The road to the new station was built mainly by peasants. A spade, a wheelbarrow, a cart – these were the main ‘technical’ devices used by the builders. No wonder, the folklore tradition derives the name of Konosha from two Russian words ‘kon’ (a horse) and ‘nosha’ (a burden).
In 1898 the construction of the railway station of Konosha was completed. The official documents say that on October 22, 1898, the regular train traffic started, and the station of Konosha was put into operation. This day is considered the foundation day of Konosha.
The official date of the Konosha District foundation was the year of 1935. Areas with deep historical and cultural roots were united around the settlement of Konosha as a District centre which had not been burdened with any traditions. As a result the village culture was in the background, the course was to develop the city culture in the District.

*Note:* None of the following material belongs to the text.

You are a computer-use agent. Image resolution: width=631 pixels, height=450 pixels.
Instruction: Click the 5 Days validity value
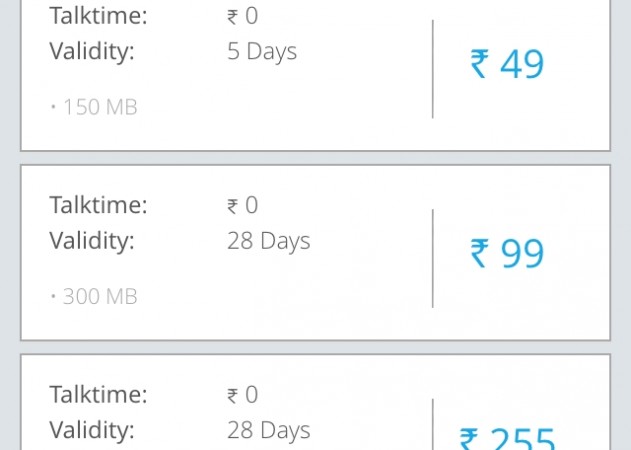pyautogui.click(x=262, y=51)
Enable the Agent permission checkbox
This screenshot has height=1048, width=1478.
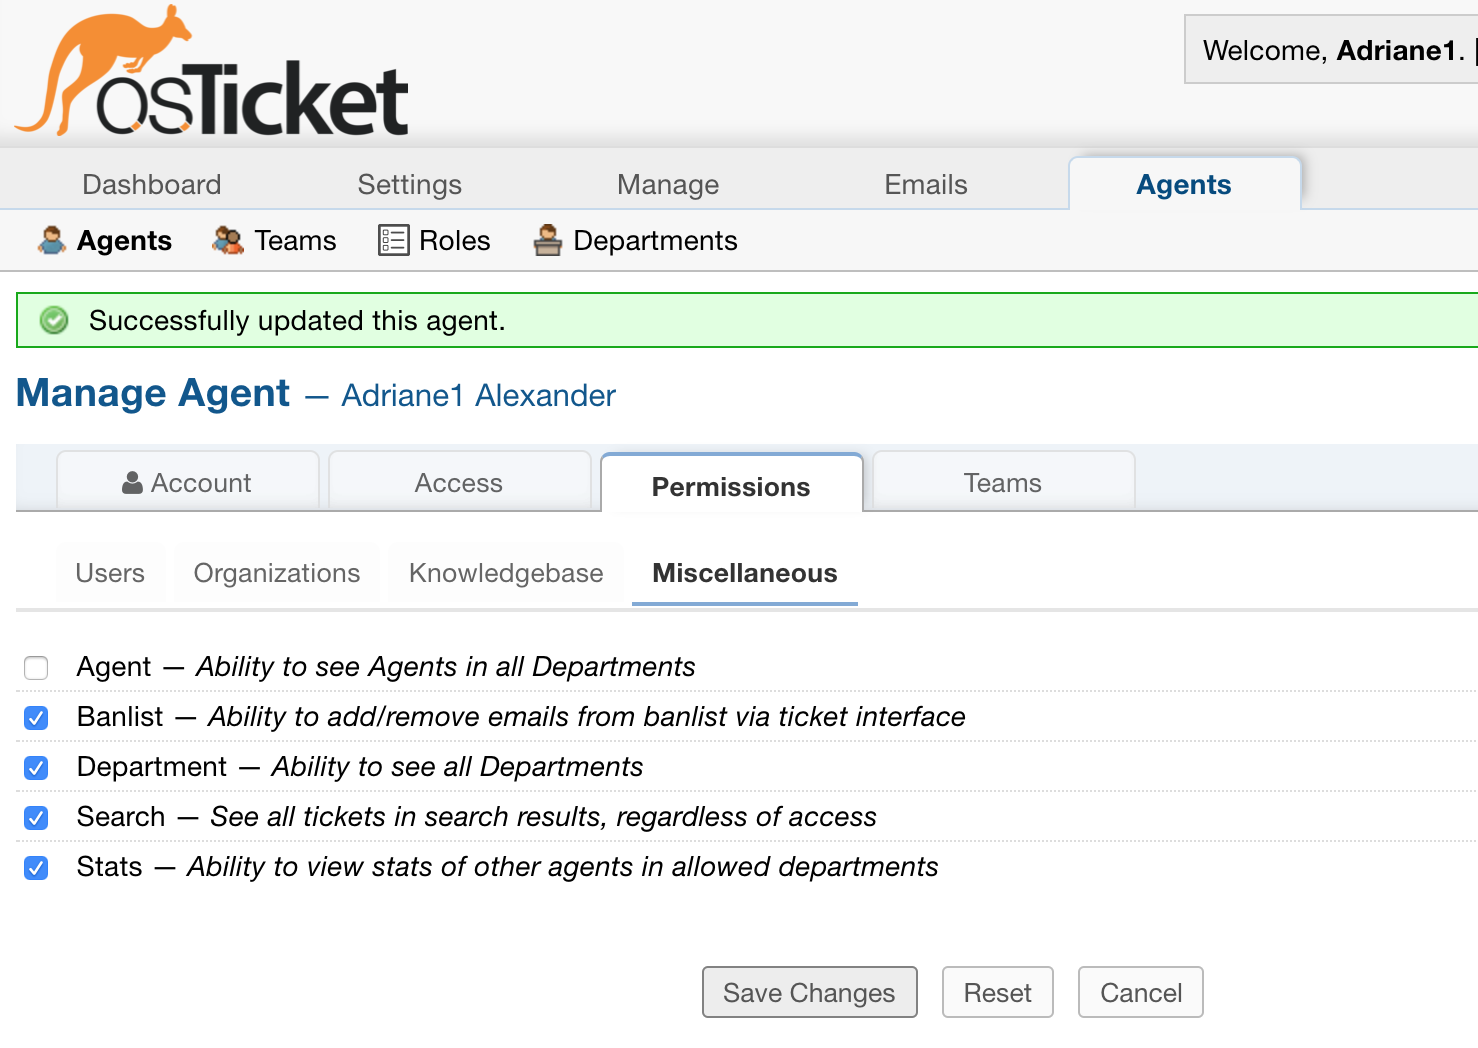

The Konosha Land is a native place of an outstanding researcher and political figure, a doctor of geology and mineralogy, Academician of the Russian Academy of Sciences, Nikolay Pavlovich Laverov. In 1964-65 Joseph Brodsky, a Nobel Prize winner-to-be, was exiled there and lived in the village of Norenskaya. A year and a half spent far from the habitual world, in a place where time flew differently, were later called by the poet as ‘one of the best periods of my life. There were some periods worse that that one, but better … there were none».